A block along from Jenners, similarly placed on the eastern corner, was Forsyth's not quite as big, not quite as grand.  I have no real memories of the place, except it was always known as "Big Forsyths", to distinguish it from "Wee Forsyths", a (mens?) clothes shop a few doors away and a totally different company.  Completing the Princes Street trio was Binns, at the West End.  In 1961, like Jenners and Forsyths to the eastern end of the street, it was handily placed for a train station, the old Caley station that fell in the Beeching cuts a few years later.  Binns was mostly famous as a meeting place, specifically under the clock, as a handy landmark where you could arrange to hook up with friends.  "See you at Binns" was a common phrase at the time.  It was Frasers department store until fairly recently (but always 'Binns' to those of a more mature years), and it's lovely to see that the current restoration is bringing back the clock.  It's to be a Johnny Walker Whisky Experience centre I think - whatever that is.

Two of my remembered shops were on The Bridges, the road that leads up to the old town across the top of Waverley.  Patrick Thomson was never know as such, but simply called PTs.  It occupied most (all?) of the eastern side of North Bridge, a huge sprawling place which, again, I recall little about.  My main memory is buying coffee there (my parents favoured Blue Mountain mostly) in the early seventies.  Further up the road, on the South Bridge corner of Chambers Street, was the place which provided the aforementioned surprise.  My memory tells me there was a department store there called J&R Allan, and that it had the best food hall in the city.  Google tells me that Allans closed down in 1953, three years before my birth.  So what am I remembering?  Was it a different shop which was as Frasers was to Binns - everybody still used the old name, no matter what it had become?  Or is there some bit of information I'm missing?  Who cares?
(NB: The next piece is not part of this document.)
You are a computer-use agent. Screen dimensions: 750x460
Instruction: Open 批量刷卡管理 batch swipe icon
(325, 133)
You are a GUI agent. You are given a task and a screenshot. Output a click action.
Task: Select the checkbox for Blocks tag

Finally (yes, finally) the department store memory that prompted this whole stream of recollections.  All of the above were very traditional places, old fashioned even then, with formal Victorian and Edwardian facades.  But in 1960, if you walked out of Binns and walked up Lothian Road to Tollcross, you could find the alien spaceship of department stores.  Goldbergs, set well back from the road, looked so so different to anything else in town.  The huge frontal glass area was a beautiful, brutal counterpoint to the stuffy establishment, with dramatic sculptures to each side of that wall of light.  I don't recall what my parents might have bought there, and I imagine that the goods on sale weren't all that different to those in the places mentioned above.  What I do remember was the technological wonder that surprised and delighted an easily impressed kid.  Moving stairs.  Escalators.  It was like entering the future.  And this was before we had Doctor Who!  Simpler times.
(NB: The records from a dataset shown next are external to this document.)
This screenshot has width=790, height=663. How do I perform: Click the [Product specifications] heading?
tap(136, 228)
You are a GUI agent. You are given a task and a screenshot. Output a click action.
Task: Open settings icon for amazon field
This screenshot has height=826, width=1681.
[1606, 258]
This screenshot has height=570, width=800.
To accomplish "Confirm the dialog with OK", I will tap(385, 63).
The Goldbergs building was demolished in the nineties.  There's a big block of flats there now, with a restaurant at the front where the steps up to the big glass front doors would have been.  But oftimes when I see that block from the Tollcross junction I find I have Goldbergs in my head, and my child self who marvelled at being able to stand on stairs that carried me to the next level.  Escalators don't impress me nowadays, but surprising technology still does, so maybe that wee boy remains within.